A District Court judge designated to adjudicate national security proceedings on Tuesday began hearing the allegations against Lai and a former Next Digital executive, after the pair pleaded not guilty last week.

While fraud is not a crime under the Beijing-imposed national security law, prosecutors have asked that their complaint be heard by an arbiter hand-picked by Chief Executive Carrie Lam Cheng Yuet-ngor for national security cases, who they said could better foresee any potential challenges to the prosecution’s case.

Former chief administrative officer Wong Wai-keung.


Lai, 74, and former chief administrative officer Wong Wai-keung, 60, stand accused of illegally subleasing office space at Apple Daily Printing Limited to Dico Consultants Limited, a firm controlled by the media mogul, shortly after the newspaper relocated its headquarters in 1998.

The move had enabled the now-defunct publication to earn at least HK$1.09 million in rent from Dico and allow the latter to evade land premium of up to HK$110 million, Director of Public Prosecutions Maggie Yang Mei-kei said in her 30-page opening statement.

Yang referred to three land lease documents signed between 1995 and 1999, through which Lai borrowed a government lot in anticipation of moving his media group’s offices from Cheung Sha Wan to Tseung Kwan O Industrial Estate.

Terms for the lease included a ban on using office space other than for the purpose authorised by the landlord – Hong Kong Science and Technology Parks Corporation – in Apple Daily’s case, “publishing and printing of newspapers and magazines and ancillary services”.

Between 1997 and 2019, the corporation received a total of 65 applications from Apple Daily for the operation licences of its 27 associate companies at the Tseung Kwan O site.

Yang said the landlord had never received any application for Dico since it began operating in a 646 sq ft office in April 1998.

A prison vehicle carrying media tycoon Jimmy Lai leaves the District Court in Wan Chai on Tuesday.


The court heard Dico provided secretarial services to 22 local companies from June 2016 until May 2020, when the firm moved to Kwun Tong. Lai was the director of 11 of those companies, with his son Ian Lai Yiu-yan involved in the management of 10 others.

From 2014 onwards, Dico took out insurance for Lai, his mansion on Kadoorie Avenue, the domestic helpers working there, and his personal property. It was also responsible for covering the expenses of maintaining Lai’s residence and his three yachts.

The firm’s general manager was Lai’s right-hand man, Mark Simon, who would directly report to Lai and relay the tycoon’s instructions to other Next Digital executives.

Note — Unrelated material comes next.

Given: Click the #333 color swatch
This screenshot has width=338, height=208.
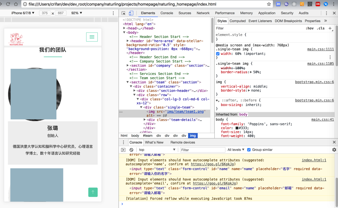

The corporation became aware of Dico’s operation and its possible misuse of office space in March 2020 following media inquiries. Lai, via Simon, later instructed Next Digital’s senior staff members to plan for Dico’s exit.

In a written response to the corporation’s queries, Wong claimed that Dico had merely “used the lot as an address” and did not occupy any part of the newspaper’s premises.

Yang said that statement was false because Dico had only moved out after the breach came to light.

In a high-profile search of the Apple Daily headquarters in August 2020, police’s national security unit seized financial records, meeting minutes and correspondence indicating Dico had indeed operated on the Tseung Kwan O lot valued at HK$516 million.

Further, the prosecutor pointed to a similar breach by Apple Daily in 1999 when it subleased office space to a related marketing firm, in arguing Lai and Wong had deliberately concealed Dico’s operation with an intent to defraud.

The prosecution did not specify the profit Apple Daily earned from Dico during the latter’s 22-year tenure, but noted the amount of rent paid to the newspaper between April 2011 and March 2020 totalled HK$1.09 million.

A surveyor testifying for the prosecution estimated Dico would have spent HK$7.69 million had it rented a grade A office of the same size elsewhere between 1998 and 2020.

The corporation would have been able to claim up to HK$110 million had it exercised its right under the lease to recover land premium from Apple Daily, the court was told.

The five-week trial continues before Judge Stanley Chan Kwong-chi on Wednesday.

Fraud is punishable by up to seven years in jail when the case is heard at the District Court.